When it was stolen this week, she was devastated.

"I was very upset because I don’t know how else to get in and out of my home," Aguilar said.

She said it was stolen on Monday before midnight after she took her husband to work.

"I came back within 30 minutes, and it was gone, and I’ve left it out here 100 times because I don’t have much choice," Aguilar said.

She normally leaves her wheelchair next to her car, so she has easy access to get out and inside her home because of her situation. Feeling hopeless after the theft, her niece took to Facebook to spread the word in the community.

Aguilar's friend, Tiffany Welch, saw the post and didn't think much of it, until she recognized the wheelchair during her walk on Wednesday.

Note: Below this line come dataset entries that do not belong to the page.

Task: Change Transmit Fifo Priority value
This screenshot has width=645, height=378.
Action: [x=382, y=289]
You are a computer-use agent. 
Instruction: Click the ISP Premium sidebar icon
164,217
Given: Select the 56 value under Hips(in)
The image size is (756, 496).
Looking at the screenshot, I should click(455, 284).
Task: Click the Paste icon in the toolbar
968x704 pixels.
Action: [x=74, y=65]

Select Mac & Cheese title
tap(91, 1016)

“I looked back in there and seen the chair on the side and thought and it looked familiar. I said, 'Oh my gosh. That’s Lenora’s chair,'" Welch said.

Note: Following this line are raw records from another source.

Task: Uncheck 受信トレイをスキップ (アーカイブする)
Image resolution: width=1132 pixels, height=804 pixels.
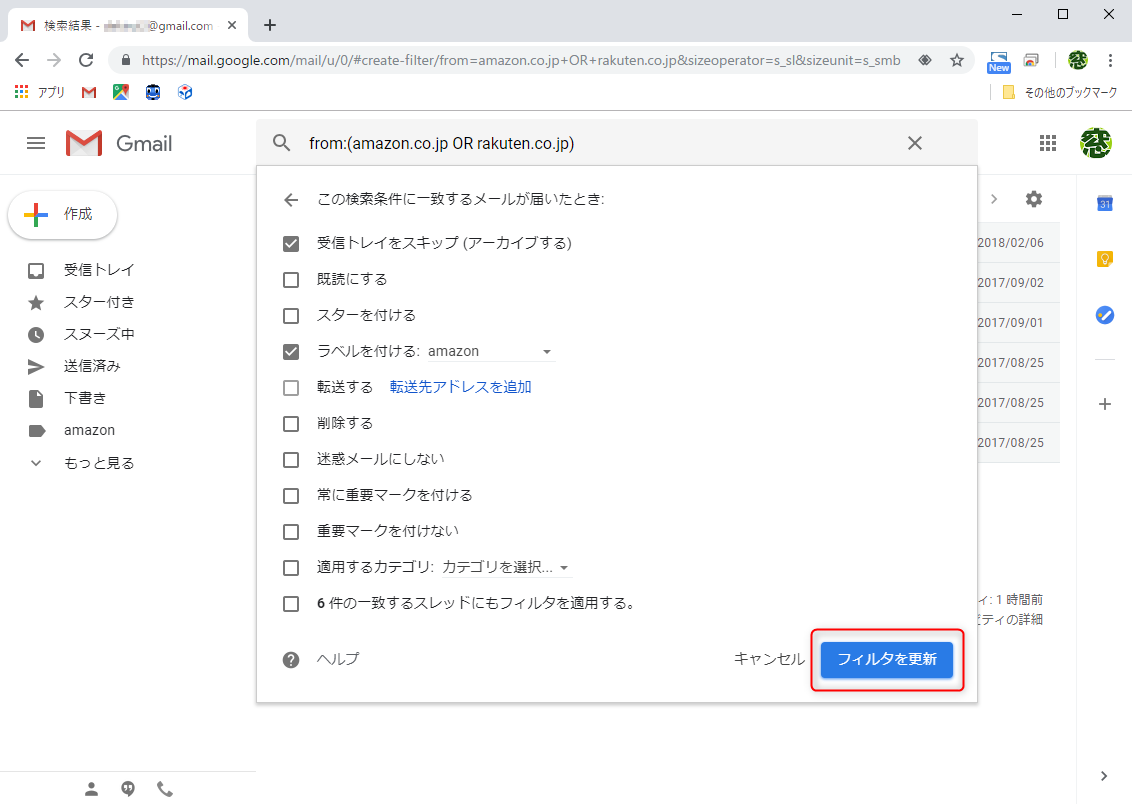Action: click(x=291, y=242)
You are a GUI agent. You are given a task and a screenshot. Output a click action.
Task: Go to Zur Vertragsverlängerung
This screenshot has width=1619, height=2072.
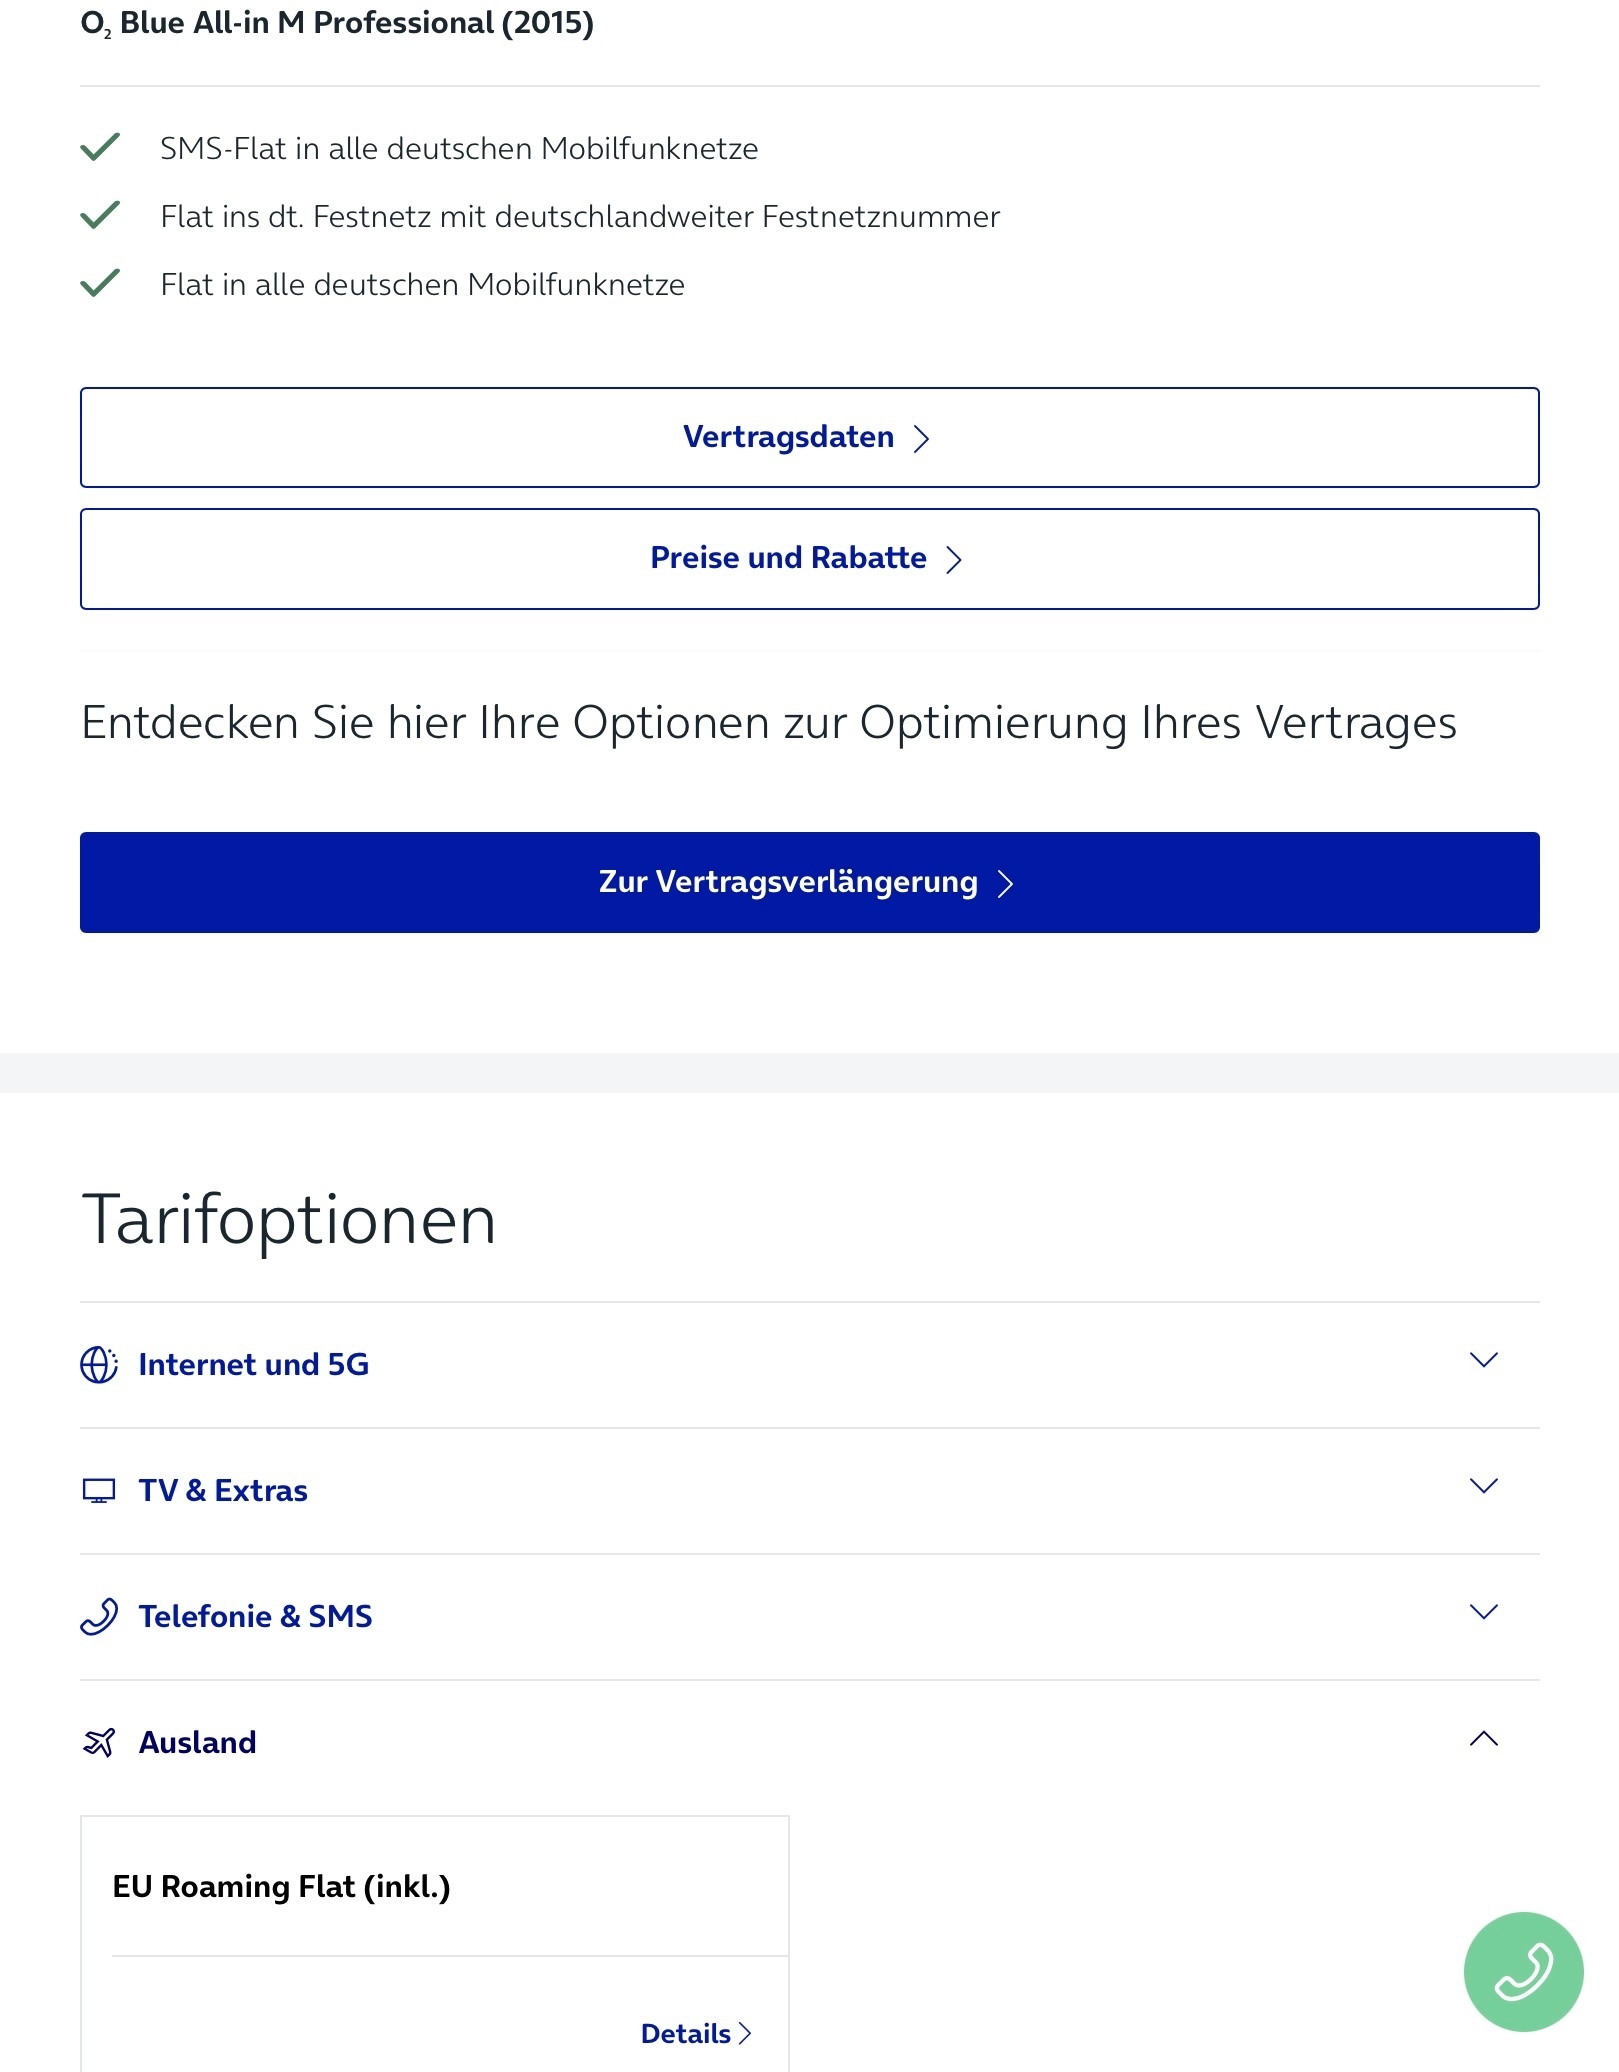click(x=809, y=882)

She picked it up and drove it to her friend's house just half a mile away, surprised it even had enough battery to make it there. It was a happy exchange between the two this afternoon.

Aguilar said she's grateful to have her wheelchair back and hopes it hasn't been greatly damaged. It isn't under warranty. After the theft, she was left using her manual wheelchair, which she said has bad brakes and is difficult to get up and down her apartment's ramp.

She hopes she is left alone and whoever stole it doesn't come back.

"I live on a dead end road. There’s usually not that much problems over here. We just don’t have people messing around too much," Aguilar said.